The liquid water separator and removal apparatus comprises a hollow shell having a partition therein for forming at least a first and a second chamber in the hollow shell. A first outlet port is formed in the first chamber and is connected to the third conduit so that a vacuum is formed in the first chamber. A first inlet port is formed in the first chamber so that the at least liquid water, liquid hydrocarbons and uncondensed vapors from the condenser apparatus can flow into the first chamber and be separated into at least an upper layer comprising the uncondensed vapors, a middle layer comprising the liquid hydrocarbons and a lower layer comprising the liquid water. The first outlet port is located so that the uncondensed vapors and the liquid hydrocarbons can flow through the first outlet port into the third conduit. The withdrawn uncondensed vapors and the liquid hydrocarbons enter the eductor and are compressed and entrained into the wet glycol and flow with the wet glycol from the eductor to the three phase emissions separator. A second outlet port is formed in the first chamber and a second inlet port is formed in the second chamber. A conduit connects the second outlet port and the second inlet port so that the liquid water can flow from the first chamber into the second chamber. A drain port is formed in the second chamber for draining liquid water from the second chamber.
The natural gas dehydrator has at least one gas emitting level control apparatus.
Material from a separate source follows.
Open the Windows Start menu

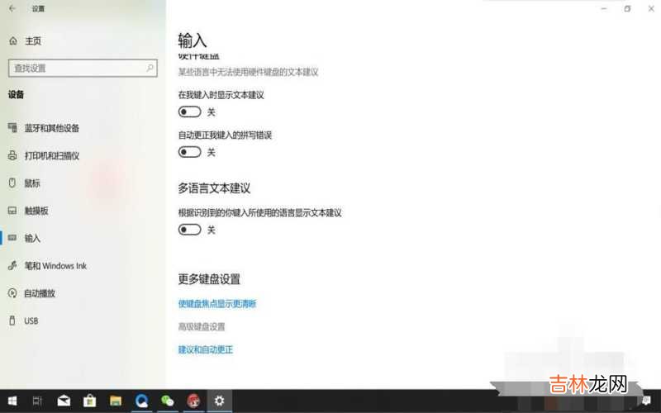coord(12,401)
Each of the three phase emissions separator apparatus and the liquid water separator and removal apparatus has a gas emitting level control apparatus. A gas inlet port is formed in the liquid water separator and removal apparatus. Collecting apparatus is provided for collecting the gases emitted from the gas emitting level control apparatus and conduits extend between the collecting apparatus and the gas inlet port for transmitting the gases to the gas inlet port.
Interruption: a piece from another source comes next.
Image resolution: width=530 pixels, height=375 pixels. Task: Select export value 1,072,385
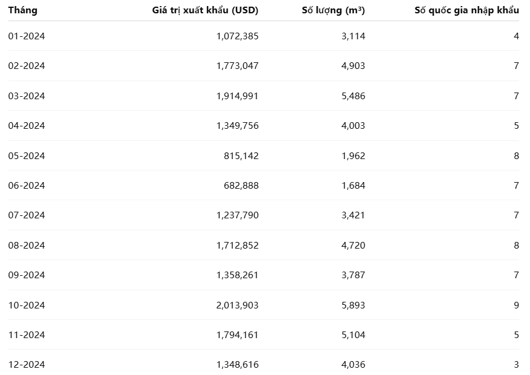[237, 36]
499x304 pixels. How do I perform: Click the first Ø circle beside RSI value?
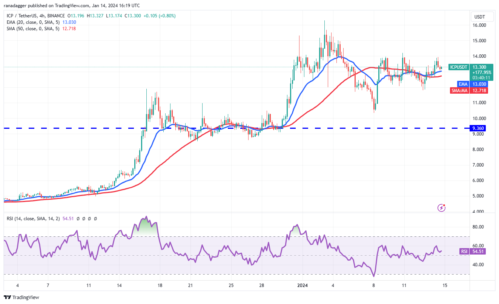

In the operation of the above-described apparatus a supply of natural gas is fed into an absorber wherein it is subjected to dry glycol to remove undesirable materials therefrom so that the dry glycol is changed into wet glycol that is removed from the absorber and is processed by feeding the wet glycol from the absorber into the three phase emissions separator apparatus; retaining a supply of wet glycol to a predetermined level in the three phase emissions separator apparatus; feeding wet glycol greater than the predetermined level from the three phase emissions separator apparatus to the still column of a reboiler for changing such wet glycol into dry glycol and vaporized effluent; feeding the vaporized effluent to a condenser apparatus; circulating wet glycol into and out of the retained wet glycol in the three phase emissions separator apparatus so that wet glycol flows through the condenser apparatus to change the vaporized effluent to at least liquid water, liquid hydrocarbons and uncondensed vapors and returns the circulating wet glycol with other added materials to the three phase emissions separator apparatus; feeding the at least liquid water, liquid hydrocarbons and uncondensed vapors to a liquid water separator and removal apparatus; separating and removing the liquid water from the at least liquid water, liquid hydrocarbons and uncondensed vapors; draining the removed liquid water; and entraining the at least liquid hydrocarbons and the uncondensed vapors into the circulating wet glycol to be returned to the three phase emissions separator apparatus.
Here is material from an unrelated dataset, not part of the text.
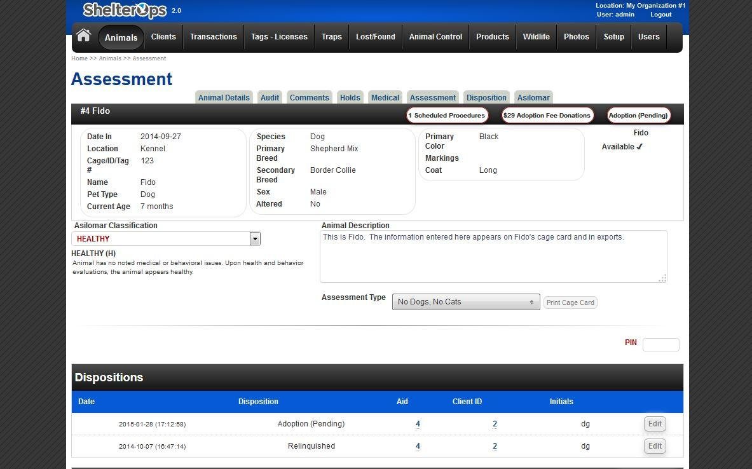
Task: Click the 1 Scheduled Procedures badge
Action: (x=447, y=115)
A vacuum is formed in the liquid water separator and removal apparatus by positioning an eductor having an inlet port, an outlet port and a vacuum port between the liquid water separator and removal apparatus and the three phase emissions separator apparatus; feeding the circulating wet glycol to the inlet port; passing the circulating wet glycol through the eductor and out of the outlet port to create a vacuum to draw the uncondensed vapors and liquid hydrocarbons from the liquid water separator and removal apparatus; compressing the uncondensed vapors and entraining them with any liquid hydrocarbons into the circulating wet glycol; and feeding the circulating wet glycol with the entrained condensed vapors and liquid hydrocarbons from the outlet port into the three phase emissions separator apparatus.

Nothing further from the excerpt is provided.